Traceback (most recent call last):
  File "/content/drive/MyDrive/XrayGLM/XrayGLM-6B/finetune_XrayGLM.py", line 194, in <module>
    training_main(args, model_cls=model, forward_step_function=forward_step, create_dataset_function=create_dataset_function, collate_fn=data_collator)
  File "/usr/local/lib/python3.10/dist-packages/sat/training/deepspeed_training.py", line 67, in training_main
    train_data, val_data, test_data = make_loaders(args, hooks['create_dataset_function'], collate_fn=collate_fn)
  File "/usr/local/lib/python3.10/dist-packages/sat/data_utils/configure_data.py", line 197, in make_loaders
    train = make_dataset(**data_set_args, args=args, dataset_weights=args.train_data_weights, is_train_data=True)

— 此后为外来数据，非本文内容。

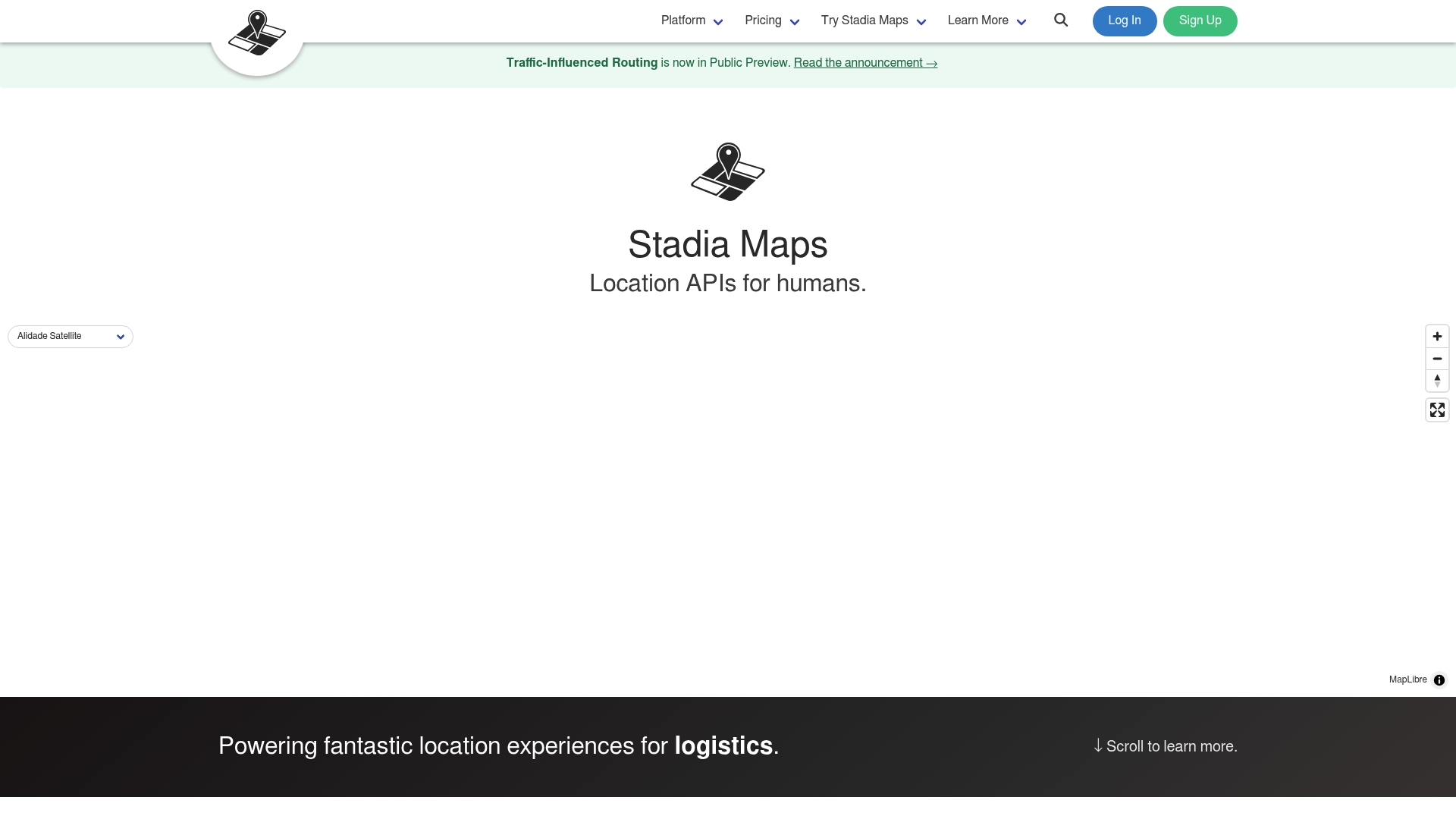The height and width of the screenshot is (819, 1456).
Task: Select the zoom in control on the map
Action: click(x=1437, y=336)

  File "/usr/local/lib/python3.10/dist-packages/sat/data_utils/configure_data.py", line 124, in make_dataset_full
    d = create_dataset_function(p, args)
  File "/content/drive/MyDrive/XrayGLM/XrayGLM-6B/finetune_XrayGLM.py", line 160, in create_dataset_function
    dataset = FewShotDataset(path, image_processor, tokenizer, args)

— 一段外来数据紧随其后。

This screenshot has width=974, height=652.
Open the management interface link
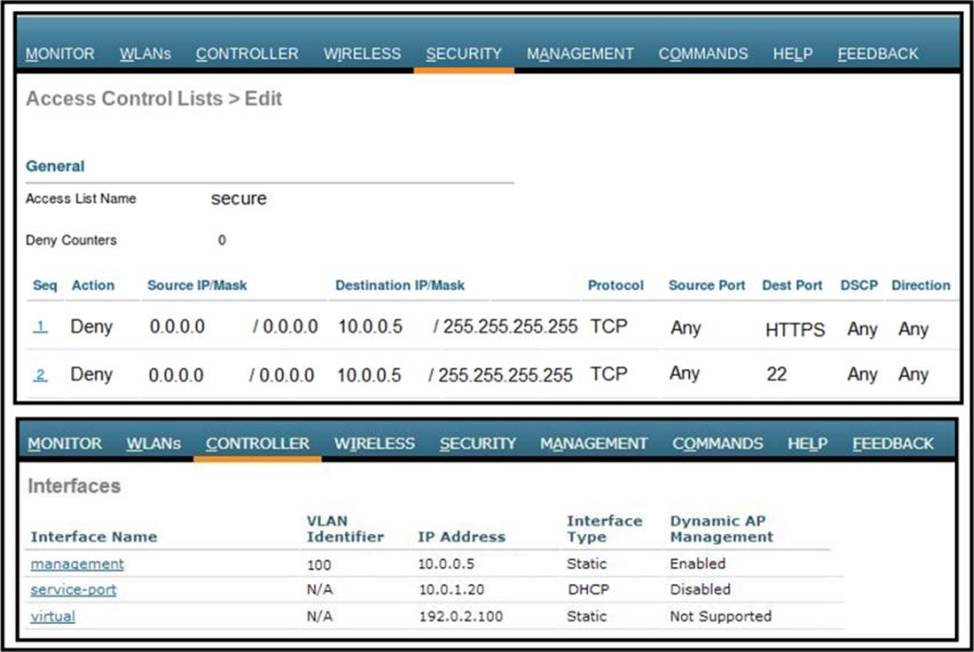coord(77,564)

  File "/content/drive/MyDrive/XrayGLM/XrayGLM-6B/finetune_XrayGLM.py", line 117, in __init__
    image = processor(Image.open(item['img']).convert('RGB'))
TypeError: string indices must be integers

测试环境:Google Colab A100 数据存储:Google Drive

PS:与Issues5问题类似,读取存放于Google Drive中的图像等数据,出现问题

执行一下 ./data/build_ch_prompt.py 这个程序, 同时注意一下图片存的路径。然后把finetune_XrayGLM.sh 里面的 json路径改成你刚刚生成的路径即可。作者提供的 openi-zh.json 还不是最终的可训练的 json版本。和visual_GLM 的dataset.json对比一下即可知道。